Desde o início, notamos que o protagonista não tem uma noite razoável de sono e o roteiro, inteligentemente, passa a tratar isso como uma piada, servindo também para potencializar o desfecho, fazendo com o que o espectador torça para que os dois fiquem logo juntos. “Já sei. Você não pode dormir aqui”.

O último toque de loucura cômica de Hawks é revelado através de uma elegante fusão, que nos leva do rabo de um cavalo para o rosto de Rochard, coberto pelo rabo, servindo como disfarce para que ele entre no navio sem maiores confusões. “Henri, lembre-se, você é uma senhora”.

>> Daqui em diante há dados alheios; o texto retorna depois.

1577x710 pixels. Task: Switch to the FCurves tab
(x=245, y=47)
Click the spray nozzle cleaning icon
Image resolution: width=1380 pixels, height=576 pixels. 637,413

As surpresas só param quando a porta é trancada e a chave é atirada no oceano.

Cary Grant está em sua zona de conforto e oferece uma performance magnética, repleta de cinismo, charme e um timing impecável. Sua química com Ann Sheridan, que também merece elogios, é notável, sem dúvida alguma, um dos principais fatores pelo êxito do filme.

Howard Hawks dirigiu algumas obras primas e “I Was A Male War Bride” é uma de suas pérolas mais subestimadas.